- 26.06.2013 00:00
GERÇEKLER inatçıdır! Hoşumuza gitmese bile bunları saptamak zorundayız.
Evet, Gezi Parkı olaylarının galibi var:
Eyvah ki, ulusalcılar!
Tek ve yekpare bir ideoloji bloku olarak hem laikçi, hem de İslamcı ulusalcılar!
YUKARIDAKİ tesbiti yaparken “Mustafa Kemal’in askerleriyiz” diye tepinen birincilerin şurada ya da burada eylemleri gasp etmiş olmasından yola çıkmıyorum.
Hâli vakti yerinde semtlerin onlarla gönüldaş biçimde sokağa inmesini abartmıyorum.
Bunlar son tahlilde taktik ve mikro başarılardır. Fazla bir kıymet-i harbiyesi yoktur.

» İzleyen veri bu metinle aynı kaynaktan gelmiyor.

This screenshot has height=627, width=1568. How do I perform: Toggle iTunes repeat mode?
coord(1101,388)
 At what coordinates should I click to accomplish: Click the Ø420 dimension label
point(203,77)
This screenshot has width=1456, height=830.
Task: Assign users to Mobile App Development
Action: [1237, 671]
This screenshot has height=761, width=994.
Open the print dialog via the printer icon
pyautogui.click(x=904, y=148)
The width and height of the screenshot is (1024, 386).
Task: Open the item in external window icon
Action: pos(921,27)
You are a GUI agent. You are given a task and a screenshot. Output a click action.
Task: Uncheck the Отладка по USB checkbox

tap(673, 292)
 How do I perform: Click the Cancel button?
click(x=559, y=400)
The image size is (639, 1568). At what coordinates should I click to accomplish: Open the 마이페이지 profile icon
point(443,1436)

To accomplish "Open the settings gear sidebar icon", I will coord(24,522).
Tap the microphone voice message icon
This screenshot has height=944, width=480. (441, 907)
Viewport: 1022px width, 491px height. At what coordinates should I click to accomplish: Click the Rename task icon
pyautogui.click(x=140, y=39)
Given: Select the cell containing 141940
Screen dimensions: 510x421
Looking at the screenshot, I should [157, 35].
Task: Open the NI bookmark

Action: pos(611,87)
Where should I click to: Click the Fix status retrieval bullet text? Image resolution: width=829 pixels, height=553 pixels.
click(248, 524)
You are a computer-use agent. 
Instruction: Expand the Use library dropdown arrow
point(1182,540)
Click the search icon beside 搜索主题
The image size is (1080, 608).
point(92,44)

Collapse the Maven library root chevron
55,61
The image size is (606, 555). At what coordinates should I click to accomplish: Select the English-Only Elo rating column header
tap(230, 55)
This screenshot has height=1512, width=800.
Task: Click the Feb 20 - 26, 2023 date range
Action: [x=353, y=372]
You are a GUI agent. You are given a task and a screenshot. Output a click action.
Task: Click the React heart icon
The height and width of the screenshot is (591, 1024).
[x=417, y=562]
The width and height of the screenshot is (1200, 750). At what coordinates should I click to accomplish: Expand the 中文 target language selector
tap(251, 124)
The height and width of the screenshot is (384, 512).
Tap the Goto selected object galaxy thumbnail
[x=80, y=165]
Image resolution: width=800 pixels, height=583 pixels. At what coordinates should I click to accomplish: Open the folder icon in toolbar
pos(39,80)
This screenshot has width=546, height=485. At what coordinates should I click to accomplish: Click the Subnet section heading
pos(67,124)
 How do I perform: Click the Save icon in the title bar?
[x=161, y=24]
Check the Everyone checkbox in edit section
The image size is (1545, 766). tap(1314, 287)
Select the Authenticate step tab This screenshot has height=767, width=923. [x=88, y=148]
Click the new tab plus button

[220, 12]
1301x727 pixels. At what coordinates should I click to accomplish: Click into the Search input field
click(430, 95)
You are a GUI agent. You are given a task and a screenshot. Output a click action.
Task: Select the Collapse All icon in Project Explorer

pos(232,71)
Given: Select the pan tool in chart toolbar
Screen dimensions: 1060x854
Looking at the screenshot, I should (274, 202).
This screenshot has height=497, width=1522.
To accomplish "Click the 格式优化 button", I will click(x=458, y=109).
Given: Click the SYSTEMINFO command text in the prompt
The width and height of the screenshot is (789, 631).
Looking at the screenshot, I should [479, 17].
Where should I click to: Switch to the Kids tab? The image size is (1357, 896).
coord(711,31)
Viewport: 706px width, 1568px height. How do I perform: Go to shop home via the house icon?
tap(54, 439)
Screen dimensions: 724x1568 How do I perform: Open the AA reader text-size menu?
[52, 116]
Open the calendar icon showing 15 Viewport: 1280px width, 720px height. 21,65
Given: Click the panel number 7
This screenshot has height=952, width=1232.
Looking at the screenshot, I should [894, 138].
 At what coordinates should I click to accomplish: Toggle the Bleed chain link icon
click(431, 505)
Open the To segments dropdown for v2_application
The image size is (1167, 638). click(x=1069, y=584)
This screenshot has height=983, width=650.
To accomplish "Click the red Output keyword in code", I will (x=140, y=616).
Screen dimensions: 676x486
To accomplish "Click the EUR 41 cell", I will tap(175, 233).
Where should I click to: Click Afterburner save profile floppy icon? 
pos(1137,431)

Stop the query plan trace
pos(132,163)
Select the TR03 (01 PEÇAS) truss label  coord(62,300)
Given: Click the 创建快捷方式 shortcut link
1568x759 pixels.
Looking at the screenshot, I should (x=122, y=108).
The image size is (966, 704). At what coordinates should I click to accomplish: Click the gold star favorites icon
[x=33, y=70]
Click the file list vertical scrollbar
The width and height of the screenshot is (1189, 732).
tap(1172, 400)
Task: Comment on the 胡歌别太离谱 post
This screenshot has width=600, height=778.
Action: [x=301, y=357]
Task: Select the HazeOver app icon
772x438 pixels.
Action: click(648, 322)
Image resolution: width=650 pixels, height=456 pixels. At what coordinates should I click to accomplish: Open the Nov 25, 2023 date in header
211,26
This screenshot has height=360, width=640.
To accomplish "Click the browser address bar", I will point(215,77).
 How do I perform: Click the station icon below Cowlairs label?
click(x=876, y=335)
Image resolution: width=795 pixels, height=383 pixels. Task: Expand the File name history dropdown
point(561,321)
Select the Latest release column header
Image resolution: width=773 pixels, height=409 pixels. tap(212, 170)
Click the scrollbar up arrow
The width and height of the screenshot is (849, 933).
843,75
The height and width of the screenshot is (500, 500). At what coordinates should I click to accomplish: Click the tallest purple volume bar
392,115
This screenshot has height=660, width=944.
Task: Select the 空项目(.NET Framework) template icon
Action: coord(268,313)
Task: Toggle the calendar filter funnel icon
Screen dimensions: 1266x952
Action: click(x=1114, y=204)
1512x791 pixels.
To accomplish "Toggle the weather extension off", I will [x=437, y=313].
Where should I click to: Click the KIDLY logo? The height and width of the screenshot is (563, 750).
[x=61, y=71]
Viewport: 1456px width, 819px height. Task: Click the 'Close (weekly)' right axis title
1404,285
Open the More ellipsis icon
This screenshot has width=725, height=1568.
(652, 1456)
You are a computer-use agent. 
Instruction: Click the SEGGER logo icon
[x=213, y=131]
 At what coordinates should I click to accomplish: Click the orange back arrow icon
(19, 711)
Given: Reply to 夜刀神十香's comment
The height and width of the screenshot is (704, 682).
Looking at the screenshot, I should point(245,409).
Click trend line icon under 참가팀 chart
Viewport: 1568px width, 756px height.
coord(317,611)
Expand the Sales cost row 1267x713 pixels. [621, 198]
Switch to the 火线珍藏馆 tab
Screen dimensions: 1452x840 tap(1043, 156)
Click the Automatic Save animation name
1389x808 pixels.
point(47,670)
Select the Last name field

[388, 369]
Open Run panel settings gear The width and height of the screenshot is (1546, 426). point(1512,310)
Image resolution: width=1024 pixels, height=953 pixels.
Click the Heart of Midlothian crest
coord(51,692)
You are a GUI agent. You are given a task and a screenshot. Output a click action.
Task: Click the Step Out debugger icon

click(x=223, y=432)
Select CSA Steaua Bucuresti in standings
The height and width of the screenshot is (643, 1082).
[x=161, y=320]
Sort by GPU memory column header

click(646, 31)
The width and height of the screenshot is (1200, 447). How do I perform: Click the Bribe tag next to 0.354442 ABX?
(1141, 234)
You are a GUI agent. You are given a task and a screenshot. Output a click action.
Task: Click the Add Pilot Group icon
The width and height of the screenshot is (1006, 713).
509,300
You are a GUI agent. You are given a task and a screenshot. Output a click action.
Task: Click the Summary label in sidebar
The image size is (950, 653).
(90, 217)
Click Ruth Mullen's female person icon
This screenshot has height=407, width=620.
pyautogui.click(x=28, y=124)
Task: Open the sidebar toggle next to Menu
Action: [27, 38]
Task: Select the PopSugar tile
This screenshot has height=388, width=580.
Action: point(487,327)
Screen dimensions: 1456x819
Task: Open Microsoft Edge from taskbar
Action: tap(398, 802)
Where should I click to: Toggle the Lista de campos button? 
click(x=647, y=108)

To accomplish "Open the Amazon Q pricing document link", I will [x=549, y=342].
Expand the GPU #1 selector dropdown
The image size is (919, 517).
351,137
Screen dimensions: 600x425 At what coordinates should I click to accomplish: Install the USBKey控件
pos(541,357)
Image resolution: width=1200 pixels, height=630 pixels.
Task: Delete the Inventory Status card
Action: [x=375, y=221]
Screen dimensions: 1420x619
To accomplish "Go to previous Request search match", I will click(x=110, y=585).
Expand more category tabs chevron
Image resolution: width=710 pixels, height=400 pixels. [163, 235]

Oysa hem laikçi, hem İslamcı ulusalcılar galebe çaldı derken çok daha stratejik ve çok daha makro bir olgudan; dolayısıyla da çok daha vahim bir gelişmeden söz ediyorum:
Yani öteki nefretiyle Batı’dan ve Batı değerlerinden kopuş rizikosunu kastediyorum!
***
HÂLBUKİ baştan beri vurguladığım gibi Gezi Direnişi Batılı bir karakter yansıttı.
Ama yine baştan beri işaret ettiğim diğer tehlike de gerçekleşti.
Tırmanış süreci Türkiye’yi siyasi ve diplomatik açıdan anti-Batı bir rotaya sürükledi.
Yazık ki bugün o Batı’ya bir ay öncekinden çok daha uzağız!
Bu tesbitte çelişki yoktur! Zira bazı sosyal olaylar kendi diyalektiğinde zıddını üretir.
Nitekim gelişmelere çok kısa biçimde göz atalım.
***
İŞTE, ABD ve AB başkentlerinden yapılan itidal çağrılarına hem kulak tıkayan, hem de onlara bir anlamda meydan okuyan otoriter ve pederşahi Başbakan kendi safındaki İslamcı ulusalcılarınuydurduğu zavallı, biçare ve zırva komplo teorilerine dört elle sarıldı.
Finans lobisinden medya muhabirine, geri planda “yabancı parmağı” (!) keşfediyor.
Hatta inanılmayacak şey, Brezilya hakkında bile hüküm verebiliyor.
Nitelikleri tabii ki aynı değil ama retorikleri ikiz kardeş, Putin’in, Chavez’in veya Ahmedinecad’ın her başı sıkıştığında söylediklerini şimdi Erdoğan tekrarlıyor.
***
NİTEKİM hatırlatalım ki yukarıdaki otoriterleşmeye koşut olarak AKP lideri daha önce de Şanghay İşbirliği Örgütü lâfını telaffuz etmiş ve ulusalcı hezeyana göz kırpmıştı.
Şimdi de Batı karşıtlığında dozu artırarak, zaten ezelden beri Ankara üyeliğine taş koyan bazı Avrupa Birliği ülkelerinin eline altın tepsi içinde fırsat sundu.
Böylelikle de, sözkonusu üyelik sürecinin hayati bir dış dinamik olarak Türkiye’nin demokratikleşmesinde oynadığı ve oynayacağı rol sonsuz vahim bir darbe yedi ve yiyor.
Yani fasit daire son bir aydır her geçen gün biraz daha kalın çizgilerle netleştiriyor ki, ülkemizi hazin ve ceberut coğrafyalara sürüklemek arzusuyla yanıp tutuşan laikçi ve İslamcı ulusalcılar Gezi Parkı’nda ilk raundu kazanmış olmanın sevinciyle el ovuşturuyor.
Dediğim gibi, gerçekler inatçıdır ve dolayısıyla başımızı kuma gömmenin âlemi yok, onların bu galibiyetini saptamak durumundayız!
***
PEKİ, ulusalcılar bu ilk raunttan sonra maçı da kazanacaklar mı?
Türkiye’yi Batı’dan ve Batılı değerlerden tecrit ederek yarı Rusya, yarı İran, yarı Singapur türü bir “arayış” (!) macerasına sürüklemekte de başarılı olacaklar mı?
Durum şimdi gerçekten kritiktir ve dolayısıyla, bir dizi karşı argümanın mevcudiyetine rağmen yine de kestirmeden bir hayır cevabı vermekte zorlanıyorum.
Veya, bütün varlığımla aksini temenni etmeme rağmen yukarıdaki soğuk nesnellik beni naif bir iyimserlikten de uzak kılıyor ki, bu yazıya onun için Acı gerçek başlığını attım.